Build Your Own Sprayer Drone

Randy Price  |  7/12/2018 9:11:38 PM


Sprayer and plant-protection drones are new tools available to farmers and can be used to apply pesticides to small land areas and acreages. This type of sprayer can access land that is either too wet or otherwise inaccessible by humans and can provide greater spray infiltration into the plant canopy. Also, people are removed from spraying operations, which can greatly help reduce chemical contamination to humans. The disadvantages are that most sprayer drones can only carry 1 to 2 gallons of liquid and only fly for 10 to 20 minutes. For commercial use they may require fairly rigorous certifications, including Federal Aviation Administration Regulations Part 137 and Part 107 and other state and local certifications. Still, plant-protection drones may be useful in Louisiana, where the wet climate and different types of crops, including rice, horticulture and others, create a large need for small-area spraying. They may also be beneficial in areas inaccessible to trucks or spray planes. Typical uses in Louisiana are spraying levees, fence rows, briar patches, horticultural and vegetable plots, and tight field areas with obstructions. Note that these sprayers create a large air blast to hold the drone up, so spraying heights are typically higher (10 to 12 feet) than regular ground sprayers, and some damage can occur to fragile crops if the spraying height is too low.
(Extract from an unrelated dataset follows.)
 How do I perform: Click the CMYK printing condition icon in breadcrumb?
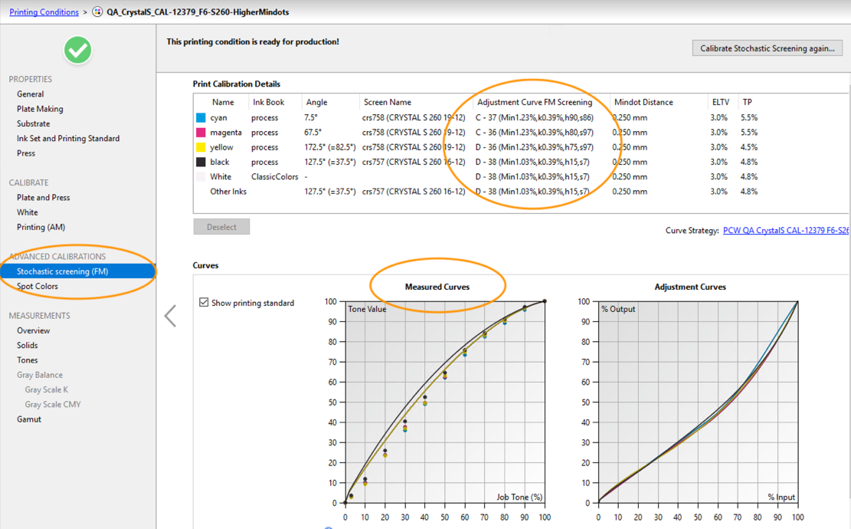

Buying a plant-protection drone can be quite expensive, costing $15,000 or more. We have found that it is possible to build your own sprayer and plant-protection drone in the $2,000-to-$3,000 range. Free software is available ( that has advanced to the point that height and position can be held to exact levels with a good range finder. Sprayer kits are also available from manufacturers. An example of a sprayer drone we built for under $2,500 is shown in Figure 1.

This drone carries three-quarters of a gallon of liquid, has a 10-minute flight time, is easy to fly and was constructed from the following components:

  • Four (4) plant-protection motors (Gartt ML6011 340 kV Brushless Motors, $70 each)
  • Four (4) helicopter, soft start, electronic speed controllers (YPG 100 Amp Brushless ESC, 2 to 6S LiPO, $53 each)
  • Two (2) 18,000 mAh batteries ($350 each)
  • One 6-to-12 channel radio ($150 to $550)
  • Pixhawk flight controller kit (flight controller, GPS, power module, radio link, $150 to $300)
  • Laser range finder (Lightware SF-O2, $300)
  • Aluminum X-frame (1-inch by 1-inch aluminum, 3.5-inch long arms with ¼-inch aluminum motor mounts, $100)
  • Sprayer kit for drone (5 liter) (landing gear frame, boom, pump and nozzles by, $250)
  • Software for the drone is free from and includes built-in sprayer functions. However, you may not always need these as many sprayer pumps are pressure regulated and only need an on/off switch.

Things to note:

If you don’t feel like building a sprayer drone, some older models can be found on the internet in the $5,000-to-$8,000 range. If you do build your own, note the following:

  • A range finder is necessary to adequately hold the low-altitude flights needed for crop spraying. We used a laser-type range finder.
  • The ardupilot software (versions 3.5.5 and up) contains automatic terrain-following functions that will work with the laser range finder, and sprayer functions are available (versions 3.4.4 and up).
  • The “loiter” function works well for spraying operations by holding altitude and controlling forward-travel speed.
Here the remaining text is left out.